▶ What you will do:
1 – Name every item that the article on dating your spouse says parents must juggle once they have children.
2 – Extend the article on dating your spouse, beginning right after its final sentence.

▶ Source document:
■ ■ ■

Why Dating Your Spouse is Necessary

Date: verb (used without object), dat·ed, dat·ing… to go out socially
When you first meet someone that you are attracted to and want to get to know better, going out to the movies or dinner or the park seems like a no brainer. Then you get engaged and get married, and it’s just you two. You work on the week days and go out after work or on the weekends. You have fun and enjoy each other’s company. Then you have children and everything changes. Your world becomes consumed with meeting the needs of those who cannot do for themselves, often putting your own needs and the needs of your spouse on the back burner. Spending time together just the two of you, becomes more challenging. You now have to juggle the children’s schedule, babysitters, and work schedules. With this balancing act it can become easy to take your spouse for granted and soon fall into a routine of just being roommates.

■ ■ ■

▶ Data shown:
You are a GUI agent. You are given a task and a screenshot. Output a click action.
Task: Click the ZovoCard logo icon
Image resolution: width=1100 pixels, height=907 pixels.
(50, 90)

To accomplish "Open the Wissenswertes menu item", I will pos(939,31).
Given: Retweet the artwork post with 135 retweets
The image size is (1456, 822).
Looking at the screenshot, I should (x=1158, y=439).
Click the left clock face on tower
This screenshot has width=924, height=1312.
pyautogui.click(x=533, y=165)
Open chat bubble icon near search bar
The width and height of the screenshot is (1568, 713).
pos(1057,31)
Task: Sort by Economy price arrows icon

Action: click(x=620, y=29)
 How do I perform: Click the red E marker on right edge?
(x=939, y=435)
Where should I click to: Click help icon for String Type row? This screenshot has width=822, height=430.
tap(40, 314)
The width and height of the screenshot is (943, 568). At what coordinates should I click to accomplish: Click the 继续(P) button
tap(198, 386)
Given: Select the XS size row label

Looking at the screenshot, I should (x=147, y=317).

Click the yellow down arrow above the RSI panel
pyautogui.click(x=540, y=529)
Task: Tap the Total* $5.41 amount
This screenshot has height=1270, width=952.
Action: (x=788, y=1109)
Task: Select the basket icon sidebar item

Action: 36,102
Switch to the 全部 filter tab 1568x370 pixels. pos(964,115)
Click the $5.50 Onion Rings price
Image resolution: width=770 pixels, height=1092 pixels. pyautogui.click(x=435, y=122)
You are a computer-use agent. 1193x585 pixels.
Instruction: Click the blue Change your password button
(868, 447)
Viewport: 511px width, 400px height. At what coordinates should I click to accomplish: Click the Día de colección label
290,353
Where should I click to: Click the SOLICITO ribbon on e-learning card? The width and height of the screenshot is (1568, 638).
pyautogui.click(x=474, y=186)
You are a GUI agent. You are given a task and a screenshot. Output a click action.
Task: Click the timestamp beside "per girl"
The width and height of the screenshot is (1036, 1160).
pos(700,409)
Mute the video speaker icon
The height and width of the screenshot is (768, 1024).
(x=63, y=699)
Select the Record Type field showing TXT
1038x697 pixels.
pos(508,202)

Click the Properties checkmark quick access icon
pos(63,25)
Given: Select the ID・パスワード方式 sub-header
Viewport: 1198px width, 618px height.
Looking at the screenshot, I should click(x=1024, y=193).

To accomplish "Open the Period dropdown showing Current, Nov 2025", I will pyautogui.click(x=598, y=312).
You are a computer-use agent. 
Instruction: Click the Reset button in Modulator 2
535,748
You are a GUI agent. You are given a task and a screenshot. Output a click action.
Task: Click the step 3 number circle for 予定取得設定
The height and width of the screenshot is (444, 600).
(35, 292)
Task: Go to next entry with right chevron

■ ■ ■

▶ List of answers:
1 –
- the children's schedule
- babysitters
- work schedules

2 –
It’s at this point of marriage when dating is so necessary. It is important to carve time out of your busy schedules just for each other. Spending time has to be intentional. If it is not made a priority for the both of you, it will not happen, and you will grow a part. Couples don’t grow apart on purpose. It takes time to drift in different directions, and is just a byproduct of business. Date your spouse prior to your actual date. Take time each day to just think about the other person. Keep them in the forefront of your mind. Send a text message or email just to say “I love you and I’m thinking about you”, that way when you do get to spend time with that person your thoughts will not drift to everything else that you could be doing. Train your mind to think of them and when you are together you are not just physically present, but emotionally present as well. Invest the time to keep your marriage balanced and healthy.